DE CÁ E DELÁ

Daqui e dali, dos lugares por onde andei ou por onde gostaria de ter andado, dos mares que naveguei, dos versos que fiz, dos amigos que tive, das terras que amei, dos livros que escrevi.
Por onde me perdi, aonde me encontrei... Hei-de falar muito do que me agrada e pouco do que me desgosta.
O meu trabalho, que fui eu quase todo, ficará de fora deste projecto.
Vou tentar colar umas páginas às outras. Serão precárias, como a vida, e nunca hão-de ser livro. Não é esse o destino de tudo o que se escreve.

terça-feira, 17 de janeiro de 2017


EU E A PESCA

I

O meu neto Vasco pediu-me que o levasse a pescar. A ideia não pode ter nascido na cabeça dele. Tem cinco anos e só viu peixes vivos no Aquário Vasco da Gama. Foi a minha filha mais velha que inventou mais uma maneira de o aproximar do avô.
A pequena conversa serviu para me avivar a memória. Durante boa parte da minha vida, fui pescador, ou fingi sê-lo. Pesquei os primeiros peixes no Rio Cunene, na parte de cima das cataratas do Ruacaná. 

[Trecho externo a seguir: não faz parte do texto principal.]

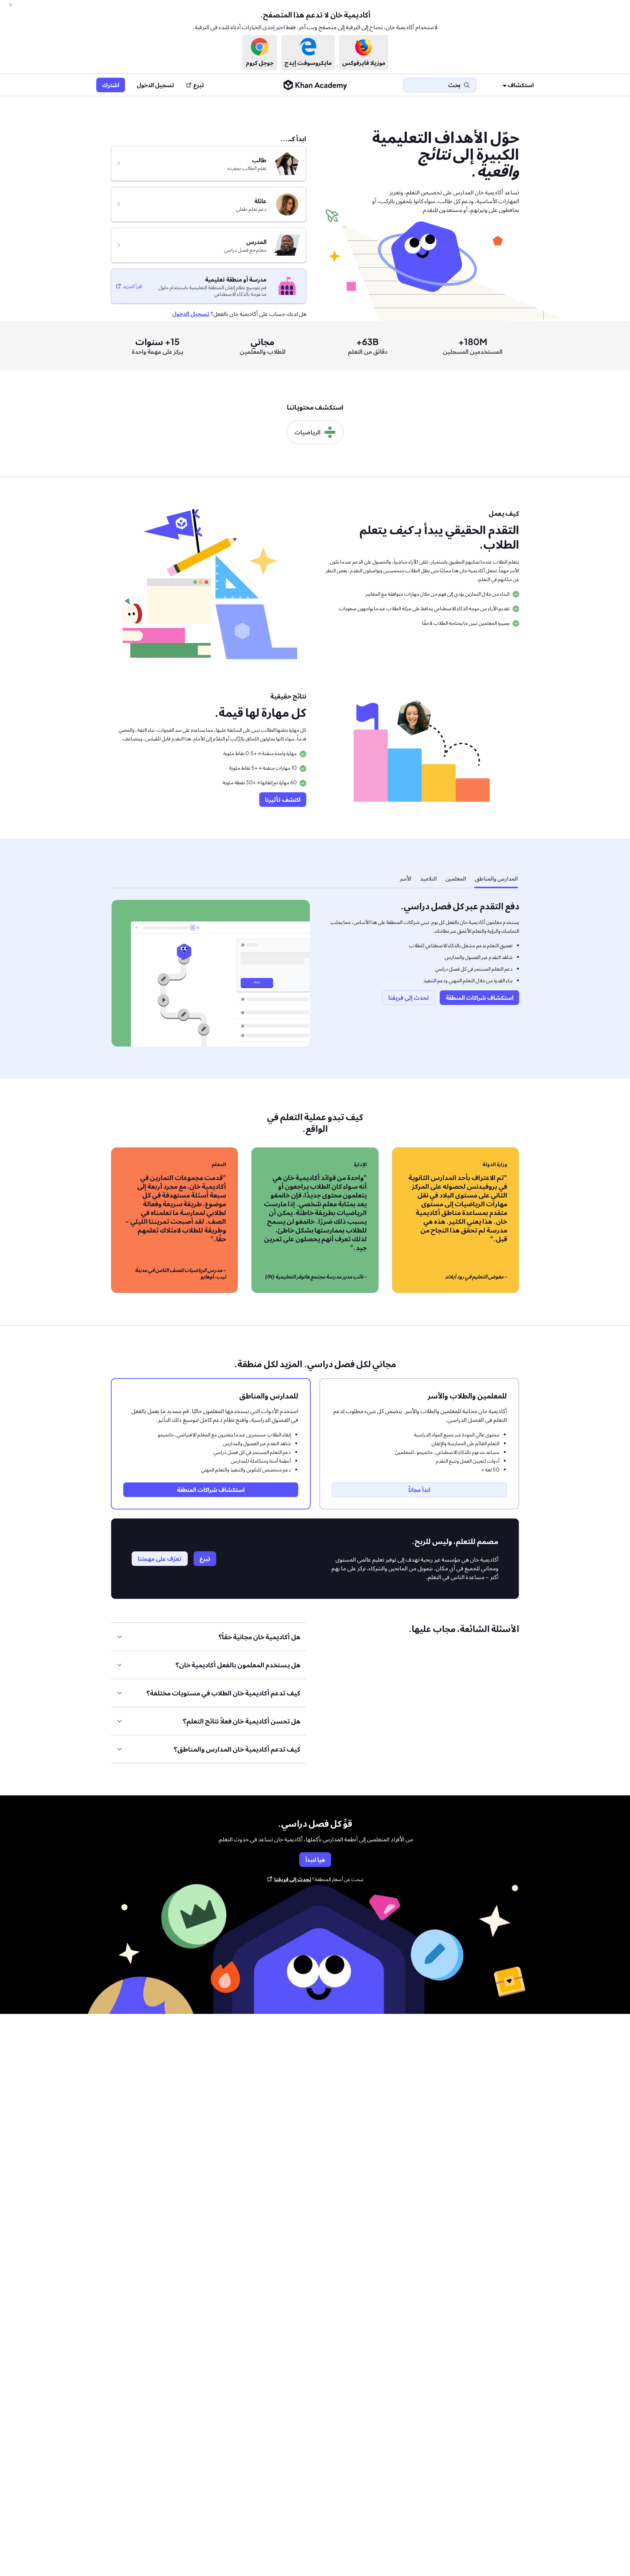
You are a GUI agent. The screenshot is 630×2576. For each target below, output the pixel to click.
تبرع (198, 85)
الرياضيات (307, 432)
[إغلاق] (10, 4)
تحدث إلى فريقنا (292, 1879)
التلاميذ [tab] (428, 878)
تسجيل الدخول (155, 85)
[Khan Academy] (315, 85)
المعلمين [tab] (456, 878)
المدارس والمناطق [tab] (496, 878)
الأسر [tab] (405, 878)
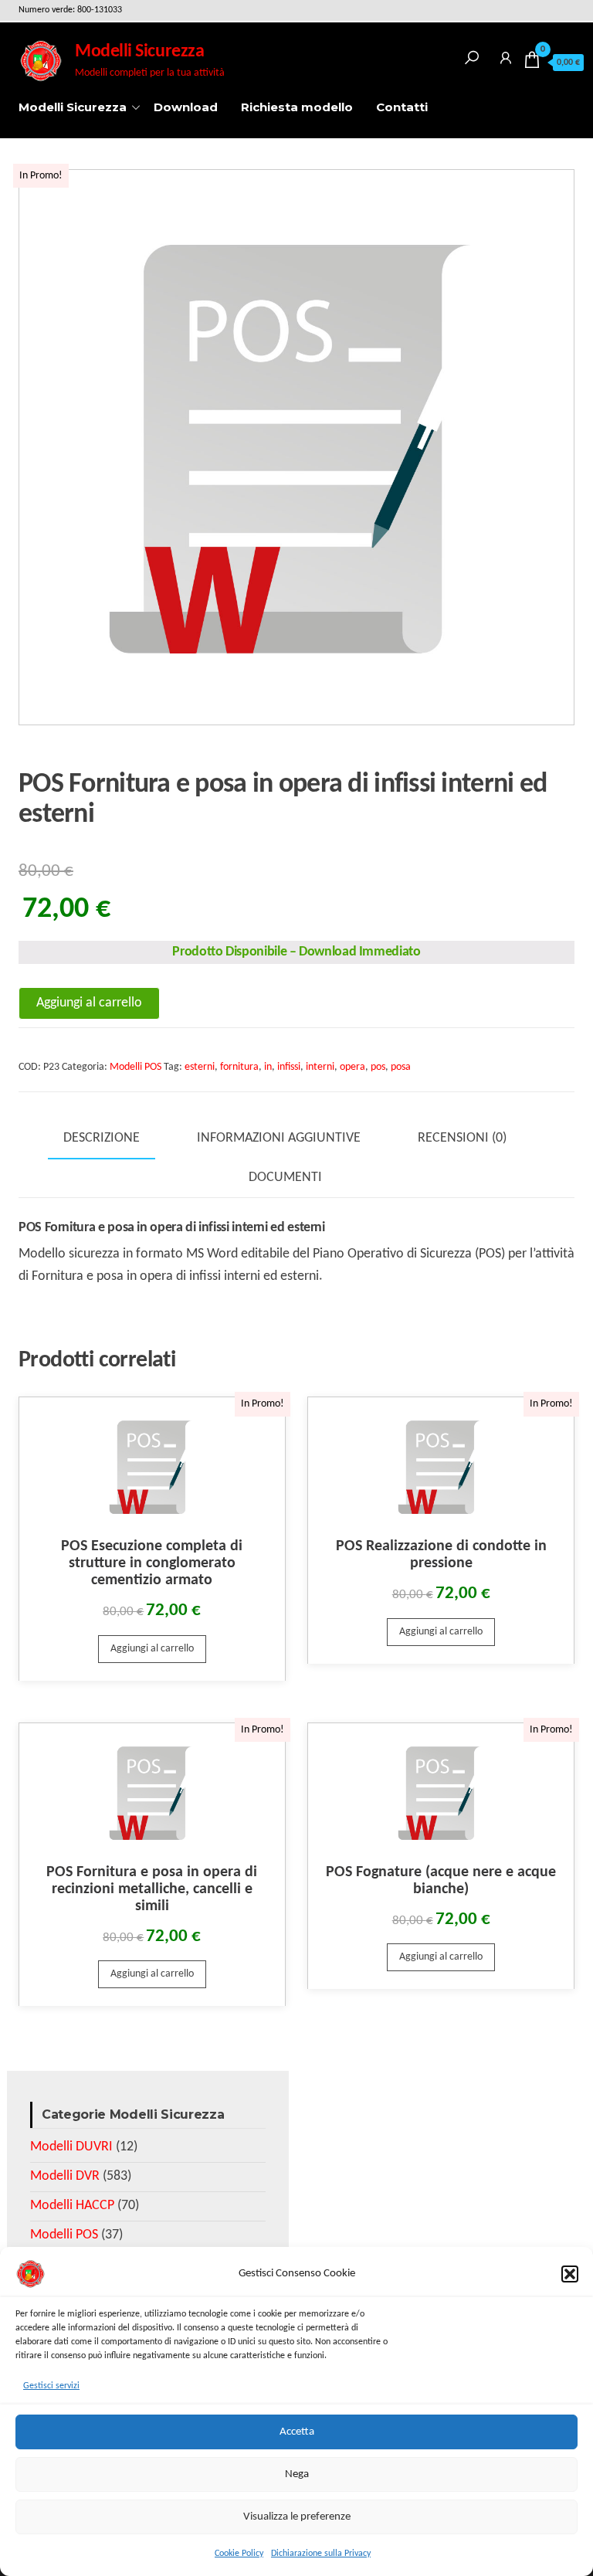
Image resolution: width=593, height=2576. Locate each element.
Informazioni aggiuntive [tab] (279, 1138)
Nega (297, 2474)
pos (378, 1067)
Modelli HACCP (72, 2205)
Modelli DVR (65, 2176)
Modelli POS (135, 1067)
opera (352, 1067)
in (268, 1067)
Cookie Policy (239, 2553)
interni (320, 1067)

Ia nos catorze anos e viajara, numa excursão da Mocidade Portuguesa, até perto da fronteira de Angola com o Sudoeste Africano (atual Namíbia). Alguém levara linha e anzóis. Não me lembro quem foi, mas estou certo de não ter sido eu. Os peixes desconheciam essas modernices e deixaram-se apanhar.
Fiquei a pensar que aquilo era fácil.
No regresso ao Lubango, onde morava, tentei fisgar o Senhor Messias. Era um bagre grande que morava no poço do quintal da minha amiga e vizinha Fernanda. 


Aquilo era praticamente um aquário e o peixe era de estimação. Velho e astuto, mostrou-se indiferente aos variados petiscos que eu lhe fui propondo no anzol. Passaram sessenta anos. Que são sessenta anos? Se calhar, o Senhor Messias ainda lá nada.
A vida puxou-me para fora do Lubango e, a dada altura, levou-me para o norte do Oceano Atlântico. Ocasionalmente, o Gil Eannes fundeava em locais onde havia peixe. Eu e o meu colega Barros Pereira tínhamos muito tempo livre e entretínhamo-nos a pescar. Eram quase sempre solhas, que o cozinheiro aproveitava para variar a ementa.
No total das duas campanhas, passei três meses em navios de pesca à linha, com dóris. De vez em quando, as embarcações calhavam em fundos onde o bacalhau abundava. Certo dia, na costa da Gronelândia, perto do Círculo Polar Ártico, apanhei mais de cento e cinquenta quilos de bacalhau. Metade dos pescadores do Neptuno capturaram menos do que eu. Fiquei com as mãos gretadas pelo fio de nylon da azagaia, mas a fossanguice impedia-me de parar. 


     Mais tarde, e durante anos a fio, dediquei-me à pesca na Baía de Setúbal. Falarei disso noutra ocasião.